Please render the entries from the line containing "will [526, 345]." to the line containing "pos(549,101)", both included, as a numbered list, leaving out any blank lines.
--- begin DATASET RECORDS ---
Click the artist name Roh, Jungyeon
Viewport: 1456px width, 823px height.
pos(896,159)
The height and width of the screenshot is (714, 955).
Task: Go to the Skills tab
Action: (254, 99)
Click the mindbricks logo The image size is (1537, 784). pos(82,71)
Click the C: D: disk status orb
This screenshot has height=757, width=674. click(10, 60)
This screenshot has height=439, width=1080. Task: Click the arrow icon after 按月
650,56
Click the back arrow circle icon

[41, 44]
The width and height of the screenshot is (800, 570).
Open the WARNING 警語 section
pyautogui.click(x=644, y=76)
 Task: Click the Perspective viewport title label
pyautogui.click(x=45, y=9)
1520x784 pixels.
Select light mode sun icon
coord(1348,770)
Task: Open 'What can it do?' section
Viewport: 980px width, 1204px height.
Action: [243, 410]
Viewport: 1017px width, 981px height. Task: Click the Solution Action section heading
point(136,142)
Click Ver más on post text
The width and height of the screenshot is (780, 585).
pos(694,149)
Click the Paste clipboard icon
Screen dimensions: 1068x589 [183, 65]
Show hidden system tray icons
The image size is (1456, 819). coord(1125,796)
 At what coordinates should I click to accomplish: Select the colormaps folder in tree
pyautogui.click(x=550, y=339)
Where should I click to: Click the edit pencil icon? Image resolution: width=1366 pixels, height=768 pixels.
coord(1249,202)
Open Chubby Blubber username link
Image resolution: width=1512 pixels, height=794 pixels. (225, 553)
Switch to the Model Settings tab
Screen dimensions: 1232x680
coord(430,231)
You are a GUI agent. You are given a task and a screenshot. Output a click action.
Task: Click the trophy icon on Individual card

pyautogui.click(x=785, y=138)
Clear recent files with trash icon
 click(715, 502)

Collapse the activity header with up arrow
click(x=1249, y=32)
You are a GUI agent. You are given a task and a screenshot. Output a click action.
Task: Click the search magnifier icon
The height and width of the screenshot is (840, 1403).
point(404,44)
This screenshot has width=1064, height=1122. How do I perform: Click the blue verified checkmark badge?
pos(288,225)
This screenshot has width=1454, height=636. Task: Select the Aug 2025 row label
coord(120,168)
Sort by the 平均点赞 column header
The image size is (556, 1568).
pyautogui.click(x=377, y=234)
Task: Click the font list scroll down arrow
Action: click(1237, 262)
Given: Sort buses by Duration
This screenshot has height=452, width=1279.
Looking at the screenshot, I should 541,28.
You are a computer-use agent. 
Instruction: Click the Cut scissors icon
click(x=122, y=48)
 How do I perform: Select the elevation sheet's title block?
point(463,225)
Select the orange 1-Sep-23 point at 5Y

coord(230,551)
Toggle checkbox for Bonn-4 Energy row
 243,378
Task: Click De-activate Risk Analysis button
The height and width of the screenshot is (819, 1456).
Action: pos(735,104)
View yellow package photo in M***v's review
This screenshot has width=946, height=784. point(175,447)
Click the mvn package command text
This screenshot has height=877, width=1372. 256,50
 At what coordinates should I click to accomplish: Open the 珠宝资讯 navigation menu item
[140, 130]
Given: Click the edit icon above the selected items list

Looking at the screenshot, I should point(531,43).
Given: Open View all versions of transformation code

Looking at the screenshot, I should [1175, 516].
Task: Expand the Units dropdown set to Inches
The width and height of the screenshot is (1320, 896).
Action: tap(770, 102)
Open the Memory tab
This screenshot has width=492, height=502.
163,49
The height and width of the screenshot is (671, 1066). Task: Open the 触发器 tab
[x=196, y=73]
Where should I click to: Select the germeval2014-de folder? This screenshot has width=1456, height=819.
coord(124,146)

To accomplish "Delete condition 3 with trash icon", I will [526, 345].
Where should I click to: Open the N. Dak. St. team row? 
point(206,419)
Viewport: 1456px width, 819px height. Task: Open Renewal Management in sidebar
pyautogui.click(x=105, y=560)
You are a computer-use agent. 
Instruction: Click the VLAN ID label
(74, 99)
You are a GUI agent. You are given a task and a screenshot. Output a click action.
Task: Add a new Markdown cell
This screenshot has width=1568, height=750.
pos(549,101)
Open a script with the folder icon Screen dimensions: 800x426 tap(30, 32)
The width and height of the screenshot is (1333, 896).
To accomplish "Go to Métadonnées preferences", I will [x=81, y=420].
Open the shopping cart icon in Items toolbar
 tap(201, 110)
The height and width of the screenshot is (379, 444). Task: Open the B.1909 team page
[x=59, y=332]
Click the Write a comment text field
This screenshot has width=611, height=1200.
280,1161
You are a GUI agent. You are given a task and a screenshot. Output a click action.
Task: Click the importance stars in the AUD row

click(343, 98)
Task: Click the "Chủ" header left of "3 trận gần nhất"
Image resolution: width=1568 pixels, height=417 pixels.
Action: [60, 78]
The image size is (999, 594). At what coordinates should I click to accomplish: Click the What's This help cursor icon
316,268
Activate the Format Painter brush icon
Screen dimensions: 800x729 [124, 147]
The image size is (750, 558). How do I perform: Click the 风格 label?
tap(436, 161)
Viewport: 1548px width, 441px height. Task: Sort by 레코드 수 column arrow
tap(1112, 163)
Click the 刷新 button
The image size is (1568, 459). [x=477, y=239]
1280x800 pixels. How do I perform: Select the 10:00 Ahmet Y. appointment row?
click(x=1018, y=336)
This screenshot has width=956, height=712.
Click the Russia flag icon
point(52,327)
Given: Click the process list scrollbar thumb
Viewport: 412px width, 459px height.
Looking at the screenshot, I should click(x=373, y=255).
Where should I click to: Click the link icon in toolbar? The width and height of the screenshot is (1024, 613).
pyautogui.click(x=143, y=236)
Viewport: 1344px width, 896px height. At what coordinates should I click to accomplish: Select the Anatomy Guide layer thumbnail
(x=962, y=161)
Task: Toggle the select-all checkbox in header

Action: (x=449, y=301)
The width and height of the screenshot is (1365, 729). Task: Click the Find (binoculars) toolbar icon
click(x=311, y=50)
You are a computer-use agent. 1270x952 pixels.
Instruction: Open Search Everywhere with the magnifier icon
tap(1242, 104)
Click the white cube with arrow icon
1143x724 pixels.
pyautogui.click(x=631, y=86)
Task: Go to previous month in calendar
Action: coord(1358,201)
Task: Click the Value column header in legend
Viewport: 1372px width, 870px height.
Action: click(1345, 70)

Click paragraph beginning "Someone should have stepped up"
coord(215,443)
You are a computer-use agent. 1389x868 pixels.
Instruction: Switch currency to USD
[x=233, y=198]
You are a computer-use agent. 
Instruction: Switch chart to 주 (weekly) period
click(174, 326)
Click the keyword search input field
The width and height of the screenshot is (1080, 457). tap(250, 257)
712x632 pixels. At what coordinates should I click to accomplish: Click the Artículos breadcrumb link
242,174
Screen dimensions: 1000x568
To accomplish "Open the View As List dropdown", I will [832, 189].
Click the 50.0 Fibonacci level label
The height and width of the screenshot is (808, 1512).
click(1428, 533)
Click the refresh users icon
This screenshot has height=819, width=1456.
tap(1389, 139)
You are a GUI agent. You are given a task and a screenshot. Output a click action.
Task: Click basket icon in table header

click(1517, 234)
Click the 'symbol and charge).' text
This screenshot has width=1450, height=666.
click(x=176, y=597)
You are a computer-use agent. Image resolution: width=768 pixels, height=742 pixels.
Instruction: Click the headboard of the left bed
--- end DATASET RECORDS ---
§ **FULL RESPONSE**:
1. To accomplish "Delete condition 3 with trash icon", I will [526, 345].
2. Where should I click to: Open the N. Dak. St. team row? 
3. point(206,419)
4. Viewport: 1456px width, 819px height. Task: Open Renewal Management in sidebar
5. pyautogui.click(x=105, y=560)
6. You are a computer-use agent. 
7. Instruction: Click the VLAN ID label
8. (74, 99)
9. You are a GUI agent. You are given a task and a screenshot. Output a click action.
10. Task: Add a new Markdown cell
11. This screenshot has width=1568, height=750.
12. pos(549,101)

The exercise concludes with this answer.